■ **ACTIVITY**
Below are some entries. Transcribe the lines from the one holding "You are a GUI" to the one holding "Click the zoom out icon", inclusive, but not the pictures among them.

■ **THE DATA**
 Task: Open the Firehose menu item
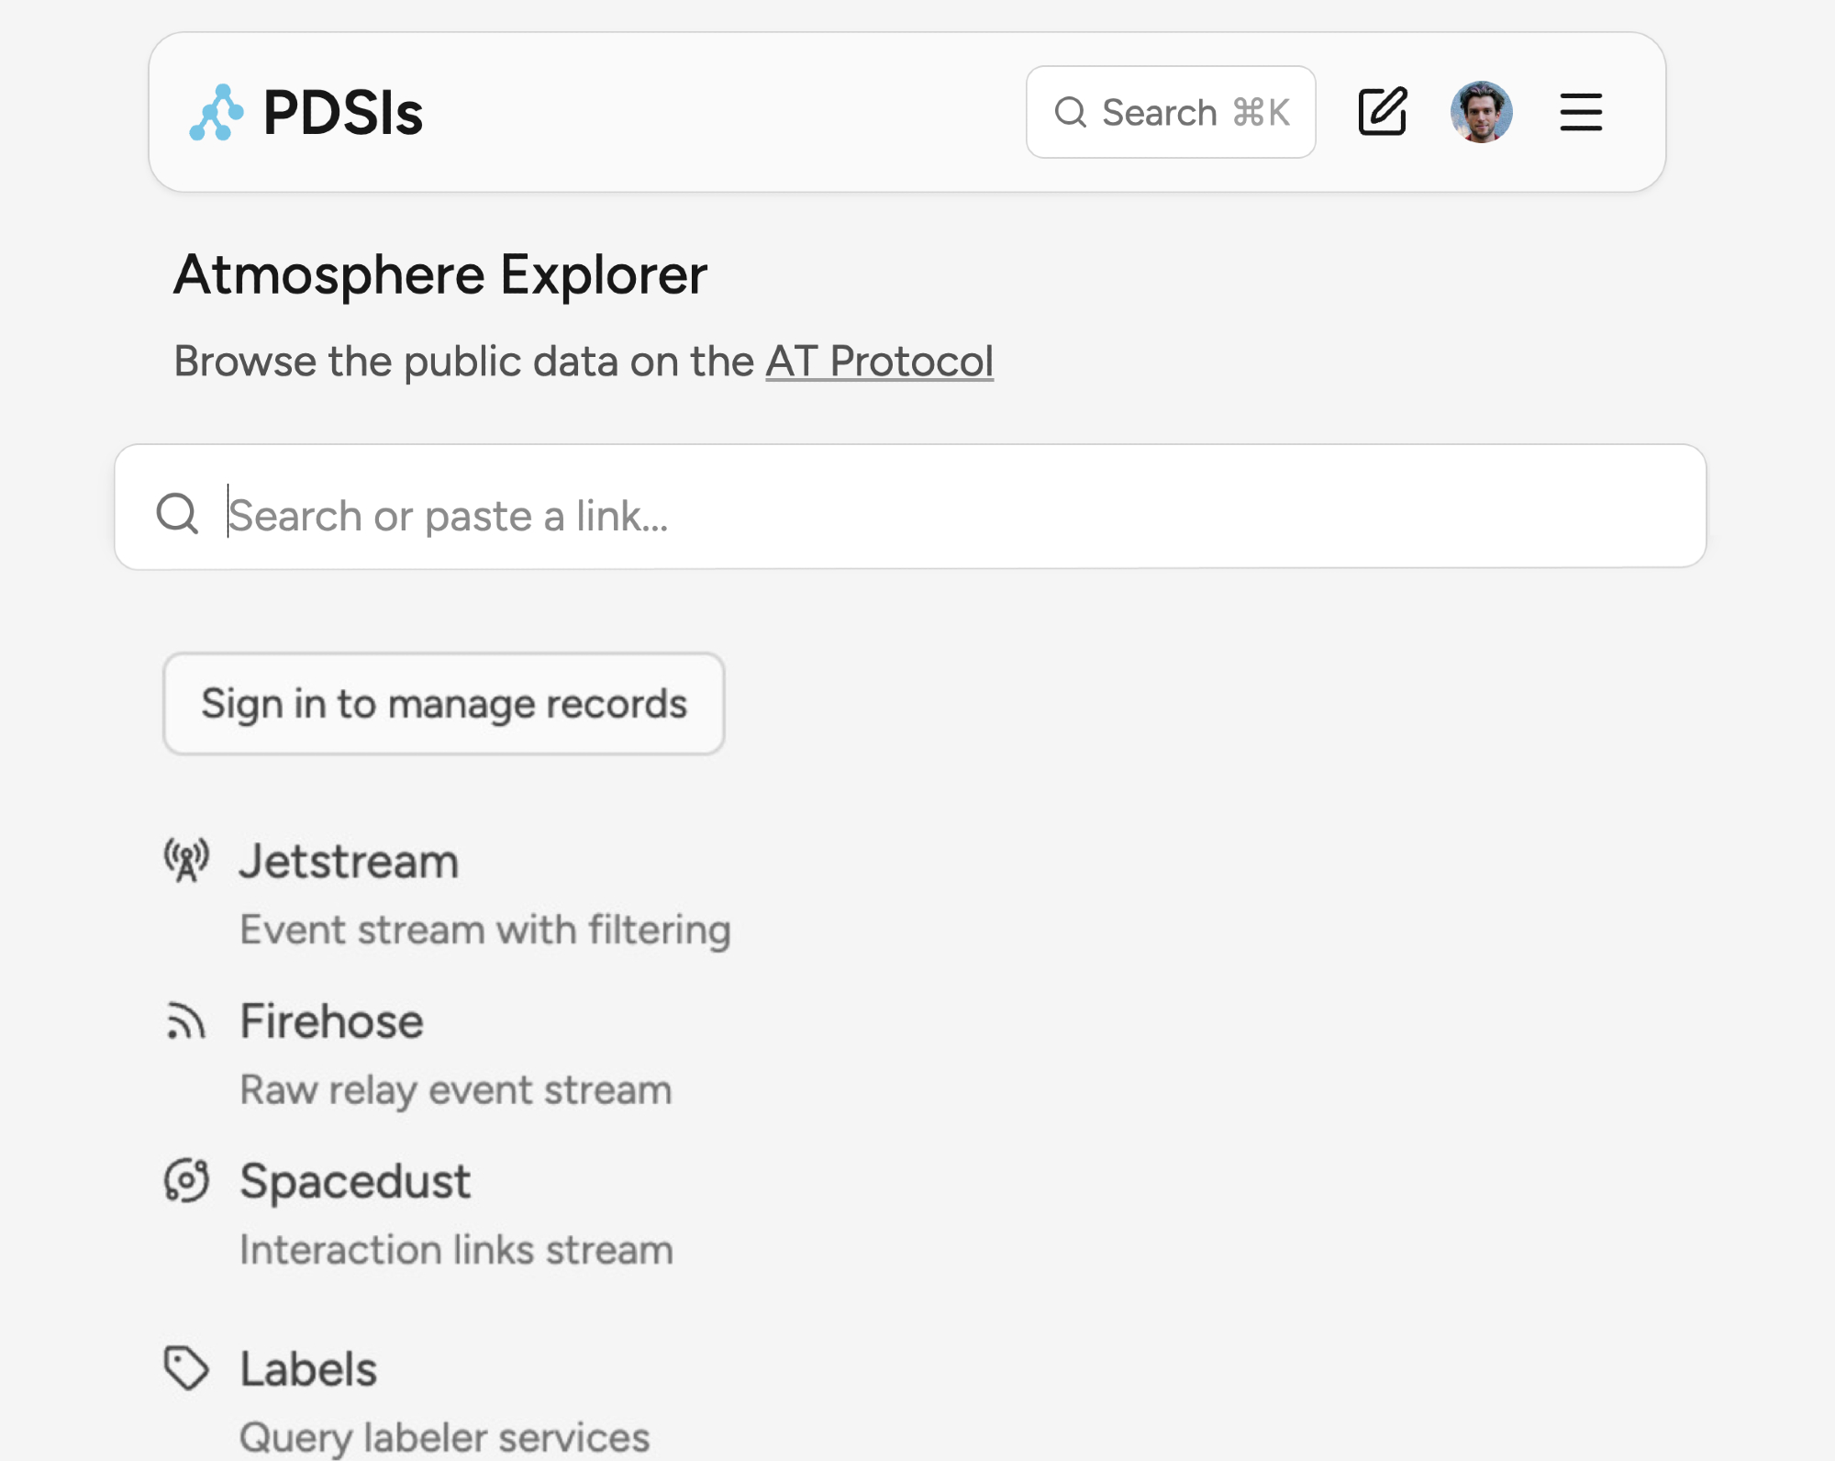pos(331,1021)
* * *
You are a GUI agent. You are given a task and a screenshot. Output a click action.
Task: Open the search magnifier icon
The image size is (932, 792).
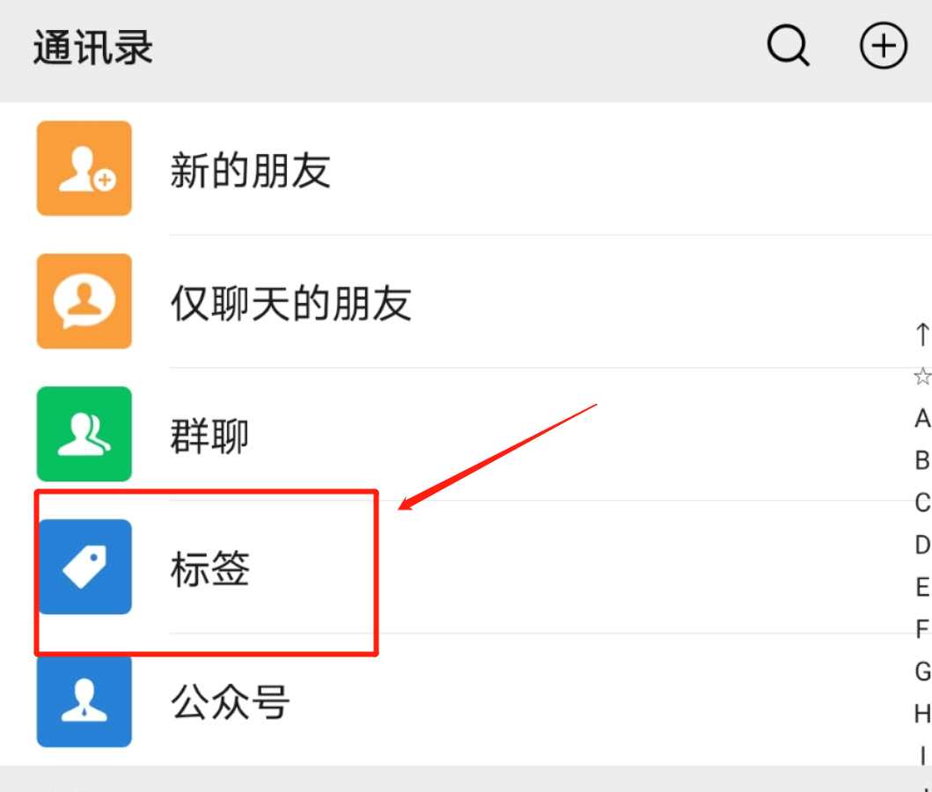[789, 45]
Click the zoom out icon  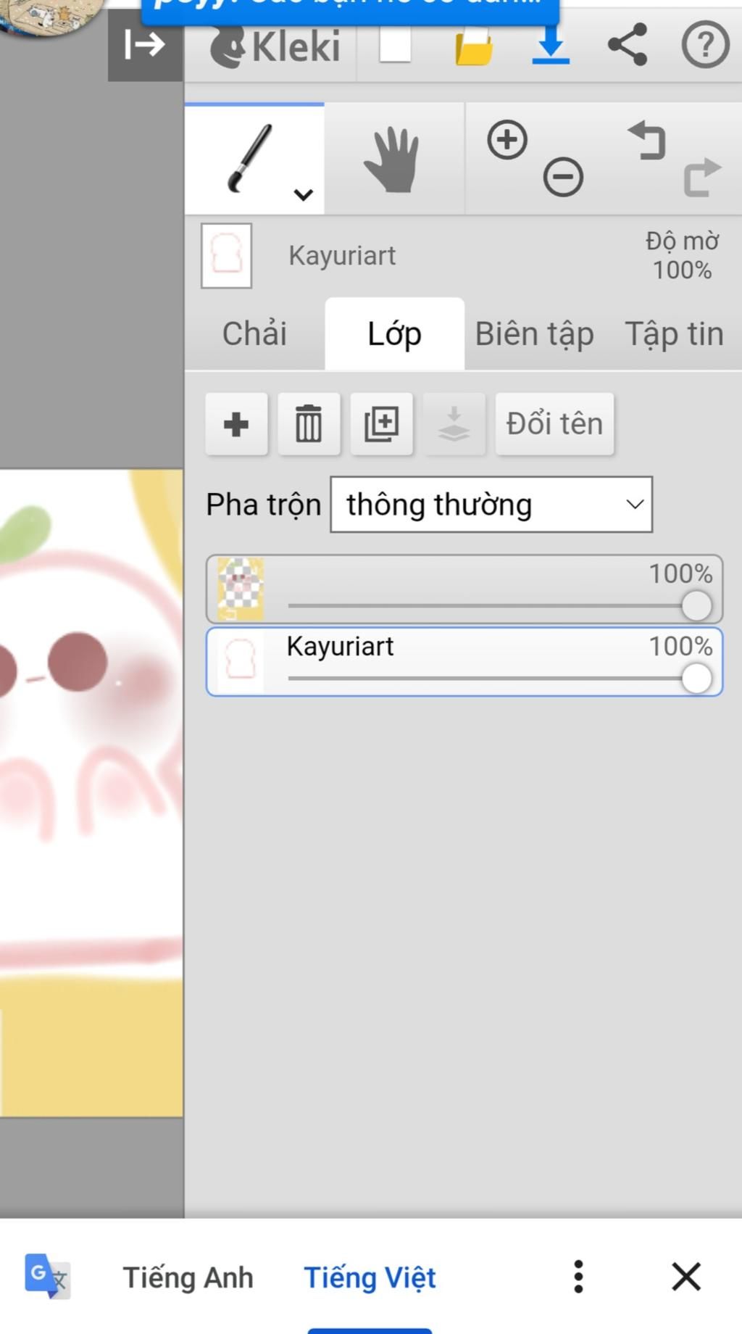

■ **RESULT OF THIS TASK**
You are a GUI agent. You are given a task and a screenshot. Output a click action.
Task: Open the search magnifier icon
The image size is (932, 792).
[789, 45]
Click the zoom out icon  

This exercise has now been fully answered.